Mutasi tersebut mencuat setelah nama Try Sutrisno tercantum sebagai salah satu penandatangan Forum Purnawirawan TNI Polri yang berisi ratusan jenderal, laksamana, marsekal, dan kolonel.
Forum itu menyampaikan delapan poin usulan, termasuk penolakan kebijakan pembangunan Ibu Kota Negara dan usulan pergantian Wakil Presiden melalui MPR.
Sebelumnya, Kunto pernah menjabat sebagai Pangdam III Siliwangi, Wakil Komandan Kodiklat TNI AD, serta Panglima Divisi Infanteri 3 Kostrad.
Danang Hadiwibowo
Salah satu menantu Try Sutrisno adalah Marsekal Muda TNI Danang Hadiwibowo. Ia lahir pada 9 Desember 1966 dan merupakan lulusan Akademi Angkatan Udara tahun 1989. Danang menikah dengan Nori Chandrawati.
Saat ini Danang menjabat sebagai Perwira Staf Ahli Tingkat III Bidang Industri Teknologi Militer dan Siber Panglima TNI berdasarkan Surat Keputusan Panglima TNI Nomor Kep 1127 X 2023. Sebelumnya ia menjabat sebagai Kepala Pusat Keuangan TNI.
Jejak kariernya meliputi berbagai posisi strategis di TNI dan Kementerian Pertahanan, termasuk Kapusku Kemhan dan Dirminlakgar Ditjen Renhan.
Ryamizard Ryacudu
Menantu lainnya adalah Jenderal TNI (Purn.) Ryamizard Ryacudu yang menikah dengan Nora Tristyana, putri Try Sutrisno.

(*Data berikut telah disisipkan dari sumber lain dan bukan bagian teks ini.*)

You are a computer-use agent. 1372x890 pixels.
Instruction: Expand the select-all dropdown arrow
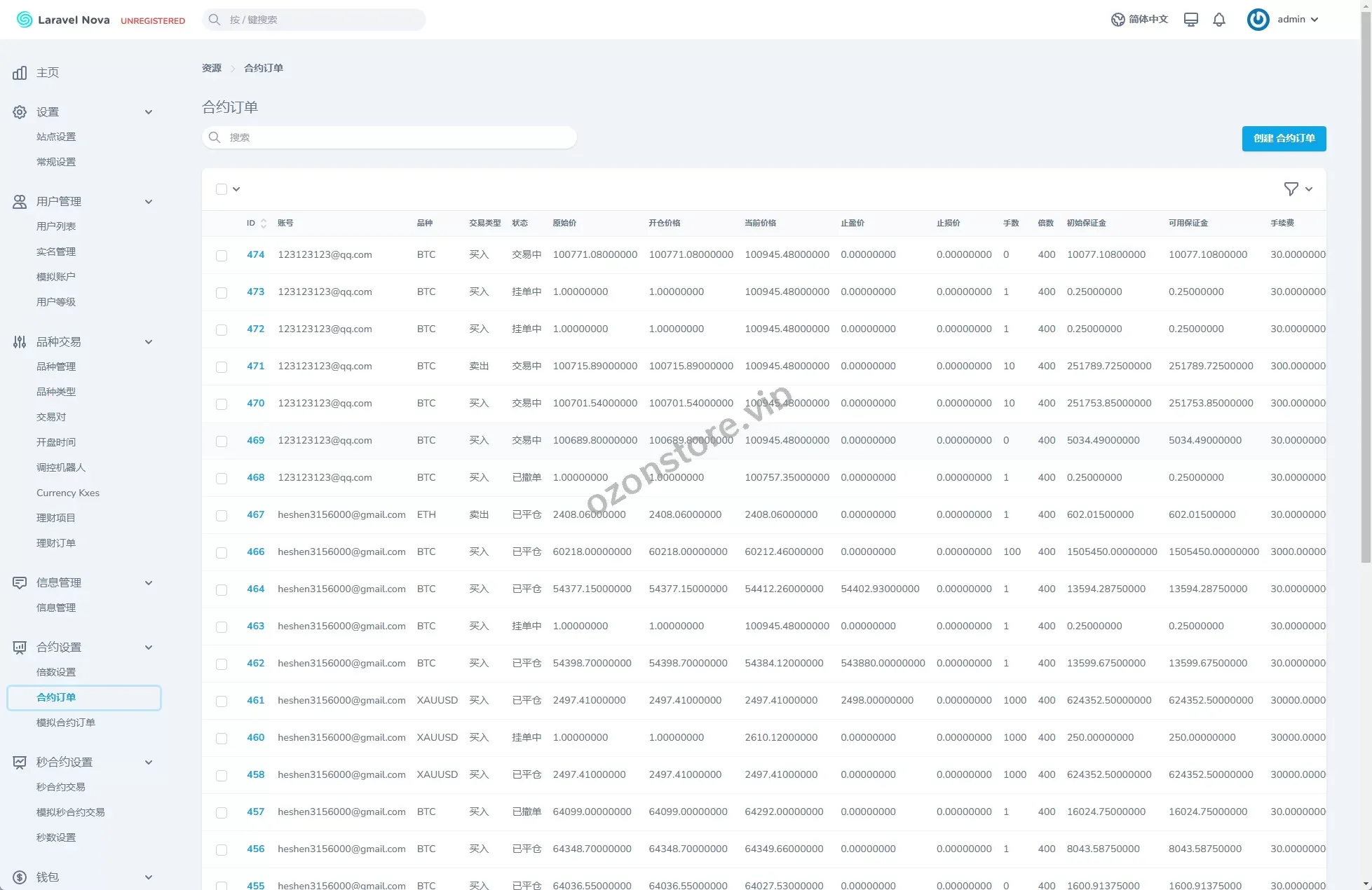click(236, 189)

Ryamizard lahir di Palembang pada 21 April 1950 dan merupakan lulusan AKABRI tahun 1974.
Ia pernah menjabat sebagai Pangdam V Brawijaya, Pangdam Jaya, Panglima Kostrad, hingga Kepala Staf Angkatan Darat pada 2002. Pada 2014, Presiden Joko Widodo mengangkatnya sebagai Menteri Pertahanan dalam Kabinet Kerja hingga 2019.
Selama menjabat, Ryamizard dikenal dengan sikap tegas dalam isu pertahanan dan keamanan nasional. Masa jabatannya sebagai Menteri Pertahanan berakhir pada 2019 dan digantikan oleh Prabowo Subianto.